2.1 Strengthened Functions

In addition to production and consumption acknowledgements, CMQ also provides consumption rewind.

The user can specify Tencent Cloud CMQ to save the production message for a certain number of days, rewind the consumption to a certain point in time, and start to re-consume from that point. Time-oriented message playback is very helpful for business recovery when you encounter business logic exception.

2.2 Optimized Performance

Performance Indicator Description
Network IO CMQ supports mass production/consumption of messages, while RabbitMQ does not support mass production. CMQ has fewer requests and lower average latency when dealing with large numbers of small messages.
File IO CMQ makes full use of the file system cache by writing the production/consumption message to a single file sequentially and storing in the disk periodically. RabbitMQ has relatively poor performance because it has to perform three IO actions: The persistence message mechanism changes the statuses of the first input memory queues, writes the log cache, and finally writes the message files and index files (index files are written in sequence and message files are written randomly).
CPU performance RabbitMQ needs to consume lots of CPU resources to cache logs and change status due to the complex algorithms. Therefore, it has relatively poor CPU performance.

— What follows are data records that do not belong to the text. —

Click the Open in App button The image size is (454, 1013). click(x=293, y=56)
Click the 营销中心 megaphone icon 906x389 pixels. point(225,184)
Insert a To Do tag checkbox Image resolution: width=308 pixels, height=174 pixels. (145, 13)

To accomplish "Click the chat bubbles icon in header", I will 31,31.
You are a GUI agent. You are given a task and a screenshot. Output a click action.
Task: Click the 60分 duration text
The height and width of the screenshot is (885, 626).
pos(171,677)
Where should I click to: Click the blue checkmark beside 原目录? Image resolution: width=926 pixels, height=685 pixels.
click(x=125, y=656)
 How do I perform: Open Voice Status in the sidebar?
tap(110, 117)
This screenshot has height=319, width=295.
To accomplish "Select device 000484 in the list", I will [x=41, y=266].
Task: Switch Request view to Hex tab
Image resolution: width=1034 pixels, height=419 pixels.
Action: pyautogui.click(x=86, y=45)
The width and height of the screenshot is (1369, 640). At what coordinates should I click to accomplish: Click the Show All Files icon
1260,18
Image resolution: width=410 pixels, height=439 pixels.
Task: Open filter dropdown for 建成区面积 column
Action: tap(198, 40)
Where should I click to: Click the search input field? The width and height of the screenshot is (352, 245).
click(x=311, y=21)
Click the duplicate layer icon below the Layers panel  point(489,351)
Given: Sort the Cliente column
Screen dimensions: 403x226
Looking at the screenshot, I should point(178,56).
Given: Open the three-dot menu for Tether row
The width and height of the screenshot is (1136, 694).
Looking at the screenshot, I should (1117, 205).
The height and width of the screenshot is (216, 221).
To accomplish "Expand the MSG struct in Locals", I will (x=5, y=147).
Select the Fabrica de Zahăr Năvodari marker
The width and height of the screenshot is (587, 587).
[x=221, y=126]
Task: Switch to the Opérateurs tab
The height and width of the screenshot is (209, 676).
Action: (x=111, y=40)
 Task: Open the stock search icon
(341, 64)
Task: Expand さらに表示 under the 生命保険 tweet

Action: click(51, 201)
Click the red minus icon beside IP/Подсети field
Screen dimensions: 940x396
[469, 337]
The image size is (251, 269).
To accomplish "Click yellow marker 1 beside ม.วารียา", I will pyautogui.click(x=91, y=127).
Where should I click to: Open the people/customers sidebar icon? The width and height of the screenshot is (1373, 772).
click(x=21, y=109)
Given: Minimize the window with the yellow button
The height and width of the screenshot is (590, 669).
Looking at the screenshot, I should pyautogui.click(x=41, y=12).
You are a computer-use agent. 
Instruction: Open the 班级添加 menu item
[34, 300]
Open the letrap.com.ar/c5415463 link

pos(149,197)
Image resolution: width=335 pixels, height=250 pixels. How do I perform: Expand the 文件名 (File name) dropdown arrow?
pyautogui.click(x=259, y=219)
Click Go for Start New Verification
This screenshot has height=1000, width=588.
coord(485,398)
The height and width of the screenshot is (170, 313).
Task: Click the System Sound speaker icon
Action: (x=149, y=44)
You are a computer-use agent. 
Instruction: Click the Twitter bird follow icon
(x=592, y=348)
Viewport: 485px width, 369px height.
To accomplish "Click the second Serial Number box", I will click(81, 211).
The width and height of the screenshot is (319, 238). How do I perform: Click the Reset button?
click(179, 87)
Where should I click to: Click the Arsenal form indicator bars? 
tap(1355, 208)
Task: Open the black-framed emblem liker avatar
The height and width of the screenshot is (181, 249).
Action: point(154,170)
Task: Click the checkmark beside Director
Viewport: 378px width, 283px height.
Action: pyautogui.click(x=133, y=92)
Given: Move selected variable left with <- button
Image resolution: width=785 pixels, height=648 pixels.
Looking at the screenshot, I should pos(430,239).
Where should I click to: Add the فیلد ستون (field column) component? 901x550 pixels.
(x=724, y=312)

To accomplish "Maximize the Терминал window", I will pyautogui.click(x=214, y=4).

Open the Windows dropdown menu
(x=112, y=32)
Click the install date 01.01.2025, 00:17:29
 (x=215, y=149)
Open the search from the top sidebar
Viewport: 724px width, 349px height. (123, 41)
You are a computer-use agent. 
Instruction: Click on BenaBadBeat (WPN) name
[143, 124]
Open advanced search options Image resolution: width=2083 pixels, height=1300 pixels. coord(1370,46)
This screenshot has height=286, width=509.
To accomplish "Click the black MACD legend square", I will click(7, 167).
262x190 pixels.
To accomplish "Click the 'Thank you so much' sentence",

2.3. Enhanced Availability

Although CMQ and RabbitMQ both support hot backup using multiple servers for high availability, the Raft algorithm- based CMQ is easy to understand and maintain, while the Guaranteed Multicast-based RabbitMQ is hard to learn.

In the Raft protocol, as long as most of the nodes return success messages to Leader when copying Log, Leader can apply the request and return success message to the client:

Guaranteed Multicast (GM) organizes all the nodes in the cluster into a ring. Log copy spreads from Leader to the successive nodes. When Leader receives the request again, it will send the acknowledgment message in the ring until the leader receives the acknowledgment message again, thus completing the synchronization of Log in all the nodes of the ring.

The GM algorithm requires Log to be synchronized in all the nodes within the cluster before returning success message to the client, while the Raft algorithm requires Log to be synchronized in most of the nodes within the cluster. Raft algorithm reduces half of the waiting time than GM algorithm in synchronizing path.

2.4. Performance Test of CMQ and RabbitMQ

Test scenarios are as follows: Three servers with the same configuration form a cluster. Tencent Cloud CMQ and RabbitMQ are configured as mirrored queues, with the data synchronized in these three servers. Tencent Cloud CMQ and RabbitMQ both activate message production and consumption acknowledgement mechanisms. The production message size in the test is 1KB.

Test Environment Environment Description
CPU 24-core Intel(R) Xeon(R) CPU E5-2620 v3 @ 2.40GHz
Memory 64G
Disk 12*2T SATA 12-SATA Raid0
Linux version
RabbitMQ version 3.6.2
Erlang version 18.3

Testing data:

QPS Production Consumption Production & Consumption
CMQ Production: 68,000 counts per second (cps) Consumption: 90,000 cps Production: 36,000 cps
Consumption: 36,000 cps
RabbitMQ Production: 12,500 cps Consumption: 26,000 cps Production: 8,500 cps
Consumption: 8,500 cps

In highly reliable scenarios, the throughput of CMQ is over four times larger than that of RabbitMQ.